THE EFFECT OF EXTENDING RAM SPERM BEFORE AND AFTER CRYOPRESERVATION ON THEIR VIABILITY AND VELOCITY
Keywords:
spermatozoa, seminal plasma, reduced glutathione, liquid nitrogen, CASAAbstract
The current study aimed to assess the effect of adding cryopreserving extender (soy-bean lecithin-SBLE), reduced glutathione (GSH), and seminal plasma (SP) before and after thawing on viability and velocity of cryopreserved ram sperm in liquid nitrogen. Fresh ejaculates (Ovchepolska pramenka rams, n=10) were collected and pooled. One portion was extended up to 50 million/ml with SBLE (control C-a), SBLE and GSH 5 mM (E1-a), SBLE and SP 20 vol% (E2-a), and SBLE, GSH 5 mM and SP 20 vol% (E3-a), respectively. The second portion was extended with SBLE to 100 million/ml. Both portions were cryopreserved in liquid nitrogen. Following thawing, the second portion was extended in the same manner to 50 million/ml and was separated into C-b, E1-b, E2-b, and E3-b, respectively.
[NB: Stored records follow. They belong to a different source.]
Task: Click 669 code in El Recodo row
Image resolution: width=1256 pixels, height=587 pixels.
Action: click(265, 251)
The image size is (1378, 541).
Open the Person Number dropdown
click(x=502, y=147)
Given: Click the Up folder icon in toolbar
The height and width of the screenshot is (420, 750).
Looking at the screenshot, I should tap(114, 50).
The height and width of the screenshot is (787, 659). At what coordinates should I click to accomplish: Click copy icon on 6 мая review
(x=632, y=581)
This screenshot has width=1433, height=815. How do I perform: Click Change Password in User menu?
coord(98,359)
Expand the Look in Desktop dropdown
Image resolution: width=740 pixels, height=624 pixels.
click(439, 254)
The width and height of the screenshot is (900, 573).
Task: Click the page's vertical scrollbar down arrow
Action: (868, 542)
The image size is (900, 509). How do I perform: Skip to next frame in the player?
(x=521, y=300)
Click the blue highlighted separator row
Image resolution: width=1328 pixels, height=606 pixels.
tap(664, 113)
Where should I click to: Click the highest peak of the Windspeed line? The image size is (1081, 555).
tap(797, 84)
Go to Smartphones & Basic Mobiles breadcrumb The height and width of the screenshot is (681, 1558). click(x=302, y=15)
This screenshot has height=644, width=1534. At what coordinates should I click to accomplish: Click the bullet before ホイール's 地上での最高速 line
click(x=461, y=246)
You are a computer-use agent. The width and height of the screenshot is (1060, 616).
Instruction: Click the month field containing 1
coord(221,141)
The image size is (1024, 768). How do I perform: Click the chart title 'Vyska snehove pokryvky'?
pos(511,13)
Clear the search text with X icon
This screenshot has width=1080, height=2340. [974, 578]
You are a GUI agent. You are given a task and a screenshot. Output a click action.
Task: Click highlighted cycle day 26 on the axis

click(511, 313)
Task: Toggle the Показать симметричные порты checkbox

Each group was sampled in ten replicates immediately following thawing. Thawed samples were analyzed for viability (Hancock-2 stain), and velocity (Hamilton Thorne, USA). Each sample included at least 200 cells and the results were expressed in percent values (mean±SEM). Normality (Kolmogorov) and variance comparison (factorial-ANOVA) were performed in Statistica 8 with a significance level p<0.05. E2-a (57.58% ±2.40) and E3-a (56.94% ±1.85) yielded significantly higher viability compared to the C-a (40.73 ±1.53). There were no significant differences between C-b (50.00% ±2.33), E1-b (43.61% ±1.37), E2-b (49.16% ±1.50), and E3-b (48.50% ±1.85). In conclusion, the addition of SBLE, GSH, and SP prior vs after cryopreservation has a significant effect on thawed ram sperm viability and velocity.